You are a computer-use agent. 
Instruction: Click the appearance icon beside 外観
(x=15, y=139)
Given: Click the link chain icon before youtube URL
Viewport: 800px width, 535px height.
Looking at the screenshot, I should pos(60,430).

═══

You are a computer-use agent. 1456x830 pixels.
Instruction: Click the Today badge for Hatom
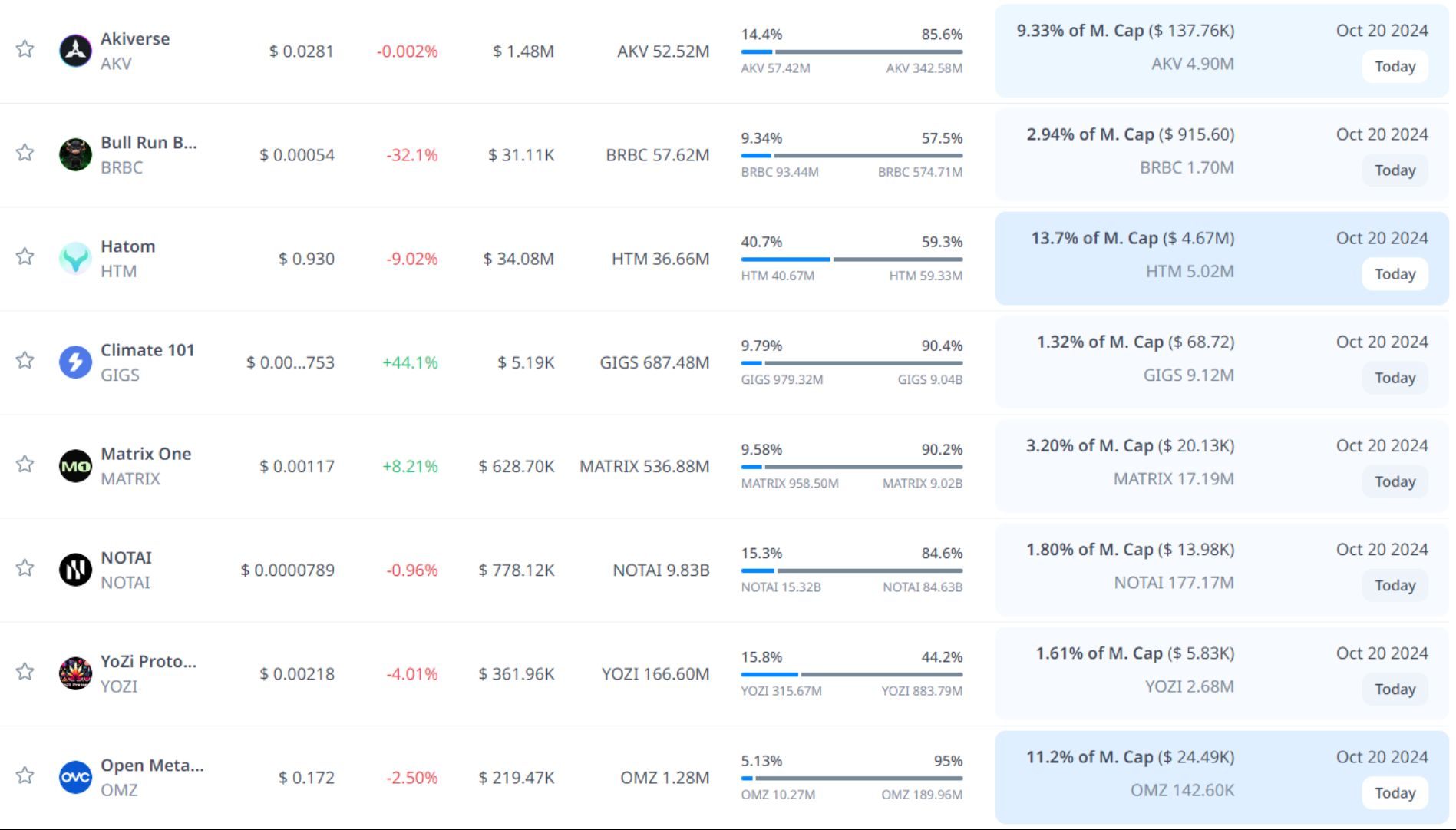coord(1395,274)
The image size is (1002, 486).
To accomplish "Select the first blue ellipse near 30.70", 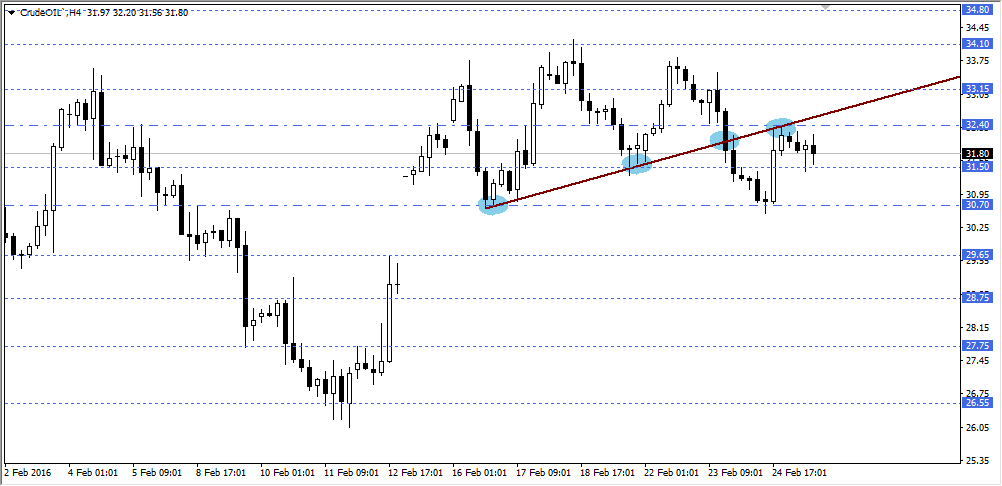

═══

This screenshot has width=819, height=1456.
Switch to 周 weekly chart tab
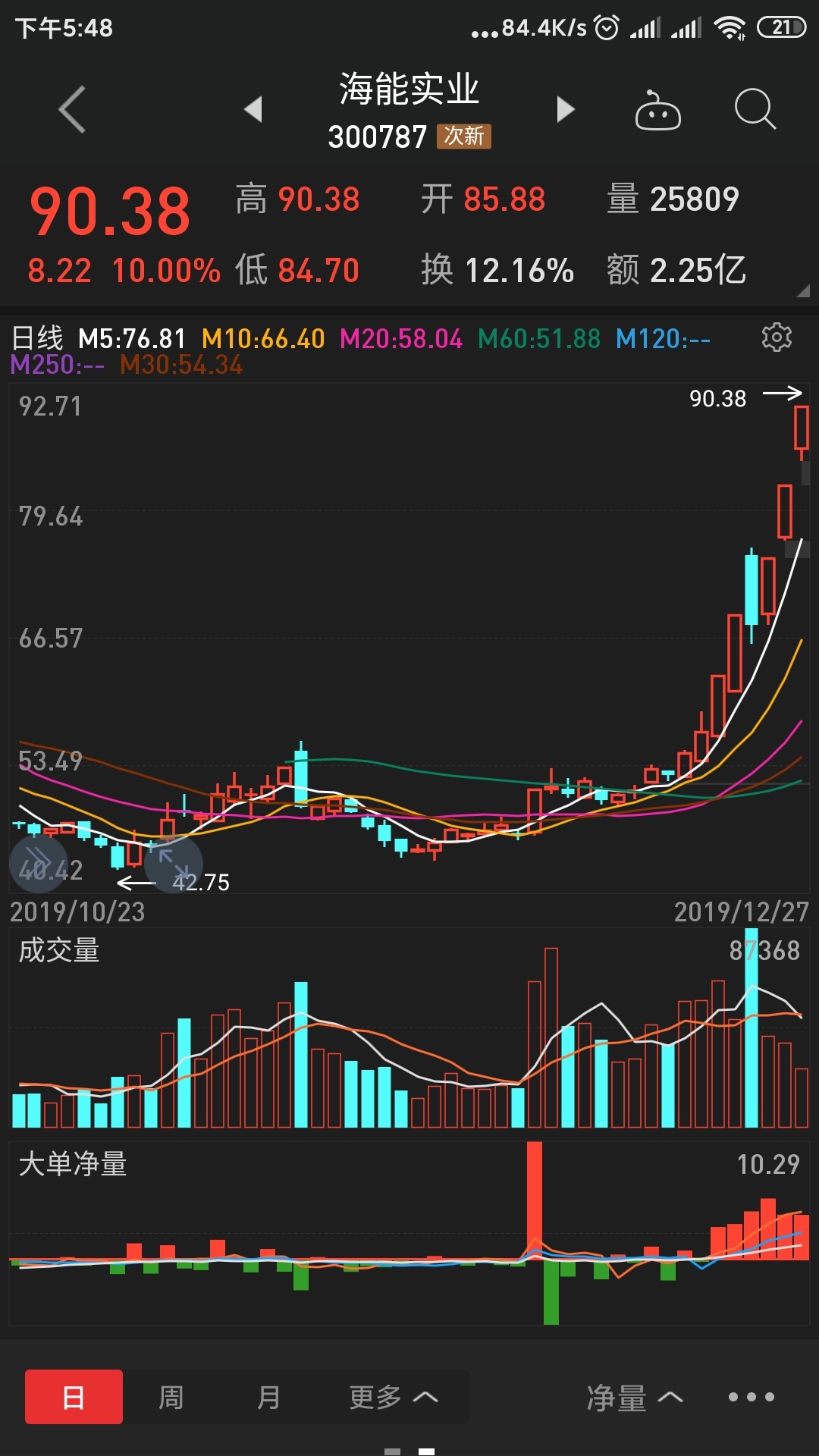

═══

Can you repeat, word for word, every line above from the one containing "This screenshot has width=819, height=1456." down to the one containing "Switch to 周 weekly chart tab", including both?

**RESULT FOR THIS EXERCISE:**
This screenshot has width=819, height=1456.
Switch to 周 weekly chart tab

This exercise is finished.